━━━━━ Excerpt provided ━━━━━

This article was written by Andrei Shilkin, a Lead Software Developer at Akvelon, and was published on Medium.
Introduction
Any large enterprise project is the result of many sub-projects merged together. In our case, each project has been developed at different times by different developers and technologies. Initially, they were independent products, but they have been evolved into one unified product/platform. This evolution raises issues and questions about how to fix and manage inconsistency issues. It is particularly relevant for UI/UX. Suppose a design system (DS) was created, but it was unclear how to apply it to all projects.
This article shares an experience of how to start the migration of legacy UI to a new one.
What task was initiated?
The task was to update each sub-product to align with the new design system’s requirements. However, once we merged all sub-products into one system we faced styling issues. UI that had seemed the same until then began looking undesirable because of inconsistencies.
Additional acceptance criteria also included the following:
- Should be one place that is the source of truth for styles
- Shouldn’t be any code duplication among sub-projects (ideally)

━━━━━ Data listing ━━━━━

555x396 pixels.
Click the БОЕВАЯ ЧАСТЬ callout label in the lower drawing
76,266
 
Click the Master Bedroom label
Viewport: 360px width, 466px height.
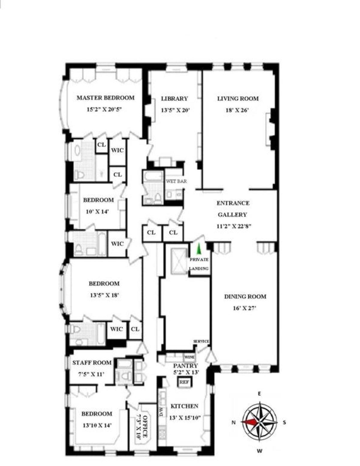pos(106,98)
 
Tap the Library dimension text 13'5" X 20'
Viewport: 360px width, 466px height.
pos(176,110)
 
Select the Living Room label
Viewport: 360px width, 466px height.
pos(238,99)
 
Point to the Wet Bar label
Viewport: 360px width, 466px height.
pos(176,181)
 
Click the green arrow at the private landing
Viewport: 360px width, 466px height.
pos(199,249)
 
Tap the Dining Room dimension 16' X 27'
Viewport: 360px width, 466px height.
pos(245,308)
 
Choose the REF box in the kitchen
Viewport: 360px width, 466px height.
pos(184,382)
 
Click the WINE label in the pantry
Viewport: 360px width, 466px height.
pos(189,357)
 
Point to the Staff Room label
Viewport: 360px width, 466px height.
pos(92,363)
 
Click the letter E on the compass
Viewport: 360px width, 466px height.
pos(260,393)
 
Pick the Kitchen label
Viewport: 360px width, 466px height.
pos(184,406)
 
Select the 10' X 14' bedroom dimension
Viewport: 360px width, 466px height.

━━━━━

__Required work__.
a: From the article on moving old user interfaces to a new design system, list every proper name of a person, a company, or a website.
b: Write out the part of the article on moving old user interfaces to a new design system, starting at "Introduction" and ending at "to all projects.".

__Exercise solutions__.
a:
Andrei Shilkin
Akvelon
Medium

b:
Introduction
Any large enterprise project is the result of many sub-projects merged together. In our case, each project has been developed at different times by different developers and technologies. Initially, they were independent products, but they have been evolved into one unified product/platform. This evolution raises issues and questions about how to fix and manage inconsistency issues. It is particularly relevant for UI/UX. Suppose a design system (DS) was created, but it was unclear how to apply it to all projects.